Stored items:
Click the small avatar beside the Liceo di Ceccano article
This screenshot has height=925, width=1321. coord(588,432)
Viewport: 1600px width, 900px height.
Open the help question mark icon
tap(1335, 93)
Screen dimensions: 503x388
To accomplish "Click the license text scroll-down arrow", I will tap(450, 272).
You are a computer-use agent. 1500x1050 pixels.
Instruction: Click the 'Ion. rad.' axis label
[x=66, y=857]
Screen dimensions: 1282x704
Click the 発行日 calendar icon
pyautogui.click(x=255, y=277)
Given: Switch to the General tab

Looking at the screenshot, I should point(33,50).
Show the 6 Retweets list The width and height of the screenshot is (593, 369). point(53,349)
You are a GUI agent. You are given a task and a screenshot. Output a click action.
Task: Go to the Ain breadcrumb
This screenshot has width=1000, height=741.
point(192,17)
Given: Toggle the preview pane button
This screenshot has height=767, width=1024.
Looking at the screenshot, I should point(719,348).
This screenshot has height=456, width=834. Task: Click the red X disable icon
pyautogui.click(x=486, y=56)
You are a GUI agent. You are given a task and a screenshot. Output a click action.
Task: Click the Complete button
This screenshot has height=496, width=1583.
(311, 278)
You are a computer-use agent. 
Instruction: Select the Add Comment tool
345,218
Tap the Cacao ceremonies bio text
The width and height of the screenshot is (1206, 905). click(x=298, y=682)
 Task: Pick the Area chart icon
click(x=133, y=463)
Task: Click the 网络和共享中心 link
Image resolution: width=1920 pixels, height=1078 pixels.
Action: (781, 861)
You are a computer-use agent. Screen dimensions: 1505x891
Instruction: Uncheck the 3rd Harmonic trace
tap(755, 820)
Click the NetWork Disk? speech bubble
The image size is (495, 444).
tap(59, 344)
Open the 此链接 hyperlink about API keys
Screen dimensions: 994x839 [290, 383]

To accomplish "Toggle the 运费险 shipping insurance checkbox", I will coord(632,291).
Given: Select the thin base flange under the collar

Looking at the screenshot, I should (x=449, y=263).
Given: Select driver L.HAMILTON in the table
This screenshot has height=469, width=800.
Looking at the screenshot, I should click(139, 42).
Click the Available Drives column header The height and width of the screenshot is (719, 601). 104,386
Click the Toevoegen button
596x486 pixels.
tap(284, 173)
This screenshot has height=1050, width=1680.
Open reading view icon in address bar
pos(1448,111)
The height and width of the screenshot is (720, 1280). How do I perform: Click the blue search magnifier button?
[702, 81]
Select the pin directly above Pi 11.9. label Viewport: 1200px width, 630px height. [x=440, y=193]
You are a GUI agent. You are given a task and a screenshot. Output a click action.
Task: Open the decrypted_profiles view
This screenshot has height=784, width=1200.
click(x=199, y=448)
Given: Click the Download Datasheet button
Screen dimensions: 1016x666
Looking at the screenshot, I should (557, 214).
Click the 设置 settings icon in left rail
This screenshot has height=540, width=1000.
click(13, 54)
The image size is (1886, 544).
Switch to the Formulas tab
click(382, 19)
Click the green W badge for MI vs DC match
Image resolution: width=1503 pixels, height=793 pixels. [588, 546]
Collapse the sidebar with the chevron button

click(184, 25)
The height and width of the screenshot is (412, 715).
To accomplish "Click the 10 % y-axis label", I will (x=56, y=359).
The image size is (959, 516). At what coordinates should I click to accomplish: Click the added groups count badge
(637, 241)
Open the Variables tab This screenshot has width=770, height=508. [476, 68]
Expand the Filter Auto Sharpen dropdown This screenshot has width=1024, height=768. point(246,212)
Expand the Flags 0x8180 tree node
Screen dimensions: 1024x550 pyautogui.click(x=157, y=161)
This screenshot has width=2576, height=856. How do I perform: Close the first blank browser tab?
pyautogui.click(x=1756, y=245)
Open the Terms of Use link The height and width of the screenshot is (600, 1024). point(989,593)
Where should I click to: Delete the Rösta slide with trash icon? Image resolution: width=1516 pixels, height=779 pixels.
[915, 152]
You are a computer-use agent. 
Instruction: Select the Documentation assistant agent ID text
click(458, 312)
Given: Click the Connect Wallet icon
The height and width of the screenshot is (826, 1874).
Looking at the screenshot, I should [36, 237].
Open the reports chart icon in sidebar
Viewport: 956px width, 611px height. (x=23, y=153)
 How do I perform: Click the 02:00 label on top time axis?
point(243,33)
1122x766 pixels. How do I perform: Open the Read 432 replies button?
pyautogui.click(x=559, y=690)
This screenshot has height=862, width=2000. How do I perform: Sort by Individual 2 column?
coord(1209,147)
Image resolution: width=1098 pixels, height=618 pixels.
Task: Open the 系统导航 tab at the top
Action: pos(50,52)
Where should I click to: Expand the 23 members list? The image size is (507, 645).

▸ ACTION ITEM: Repeat every line of the data precisely.

▸ EXERCISE RESULT:
Click the small avatar beside the Liceo di Ceccano article
This screenshot has height=925, width=1321. coord(588,432)
Viewport: 1600px width, 900px height.
Open the help question mark icon
tap(1335, 93)
Screen dimensions: 503x388
To accomplish "Click the license text scroll-down arrow", I will tap(450, 272).
You are a computer-use agent. 1500x1050 pixels.
Instruction: Click the 'Ion. rad.' axis label
[x=66, y=857]
Screen dimensions: 1282x704
Click the 発行日 calendar icon
pyautogui.click(x=255, y=277)
Given: Switch to the General tab

Looking at the screenshot, I should point(33,50).
Show the 6 Retweets list The width and height of the screenshot is (593, 369). point(53,349)
You are a GUI agent. You are given a task and a screenshot. Output a click action.
Task: Go to the Ain breadcrumb
This screenshot has width=1000, height=741.
point(192,17)
Given: Toggle the preview pane button
This screenshot has height=767, width=1024.
Looking at the screenshot, I should point(719,348).
This screenshot has height=456, width=834. Task: Click the red X disable icon
pyautogui.click(x=486, y=56)
You are a GUI agent. You are given a task and a screenshot. Output a click action.
Task: Click the Complete button
This screenshot has height=496, width=1583.
(311, 278)
You are a computer-use agent. 
Instruction: Select the Add Comment tool
345,218
Tap the Cacao ceremonies bio text
The width and height of the screenshot is (1206, 905). click(x=298, y=682)
 Task: Pick the Area chart icon
click(x=133, y=463)
Task: Click the 网络和共享中心 link
Image resolution: width=1920 pixels, height=1078 pixels.
Action: (781, 861)
You are a computer-use agent. Screen dimensions: 1505x891
Instruction: Uncheck the 3rd Harmonic trace
tap(755, 820)
Click the NetWork Disk? speech bubble
The image size is (495, 444).
tap(59, 344)
Open the 此链接 hyperlink about API keys
Screen dimensions: 994x839 [290, 383]

To accomplish "Toggle the 运费险 shipping insurance checkbox", I will coord(632,291).
Given: Select the thin base flange under the collar

Looking at the screenshot, I should (x=449, y=263).
Given: Select driver L.HAMILTON in the table
This screenshot has height=469, width=800.
Looking at the screenshot, I should click(139, 42).
Click the Available Drives column header The height and width of the screenshot is (719, 601). 104,386
Click the Toevoegen button
596x486 pixels.
tap(284, 173)
This screenshot has height=1050, width=1680.
Open reading view icon in address bar
pos(1448,111)
The height and width of the screenshot is (720, 1280). How do I perform: Click the blue search magnifier button?
[702, 81]
Select the pin directly above Pi 11.9. label Viewport: 1200px width, 630px height. [x=440, y=193]
You are a GUI agent. You are given a task and a screenshot. Output a click action.
Task: Open the decrypted_profiles view
This screenshot has height=784, width=1200.
click(x=199, y=448)
Given: Click the Download Datasheet button
Screen dimensions: 1016x666
Looking at the screenshot, I should (557, 214).
Click the 设置 settings icon in left rail
This screenshot has height=540, width=1000.
click(13, 54)
The image size is (1886, 544).
Switch to the Formulas tab
click(382, 19)
Click the green W badge for MI vs DC match
Image resolution: width=1503 pixels, height=793 pixels. [588, 546]
Collapse the sidebar with the chevron button

click(184, 25)
The height and width of the screenshot is (412, 715).
To accomplish "Click the 10 % y-axis label", I will (x=56, y=359).
The image size is (959, 516). At what coordinates should I click to accomplish: Click the added groups count badge
(637, 241)
Open the Variables tab This screenshot has width=770, height=508. [476, 68]
Expand the Filter Auto Sharpen dropdown This screenshot has width=1024, height=768. point(246,212)
Expand the Flags 0x8180 tree node
Screen dimensions: 1024x550 pyautogui.click(x=157, y=161)
This screenshot has width=2576, height=856. How do I perform: Close the first blank browser tab?
pyautogui.click(x=1756, y=245)
Open the Terms of Use link The height and width of the screenshot is (600, 1024). point(989,593)
Where should I click to: Delete the Rösta slide with trash icon? Image resolution: width=1516 pixels, height=779 pixels.
[915, 152]
You are a computer-use agent. 
Instruction: Select the Documentation assistant agent ID text
click(458, 312)
Given: Click the Connect Wallet icon
The height and width of the screenshot is (826, 1874).
Looking at the screenshot, I should [36, 237].
Open the reports chart icon in sidebar
Viewport: 956px width, 611px height. (x=23, y=153)
 How do I perform: Click the 02:00 label on top time axis?
point(243,33)
1122x766 pixels. How do I perform: Open the Read 432 replies button?
pyautogui.click(x=559, y=690)
This screenshot has height=862, width=2000. How do I perform: Sort by Individual 2 column?
coord(1209,147)
Image resolution: width=1098 pixels, height=618 pixels.
Task: Open the 系统导航 tab at the top
Action: pos(50,52)
Where should I click to: Expand the 23 members list? The image size is (507, 645).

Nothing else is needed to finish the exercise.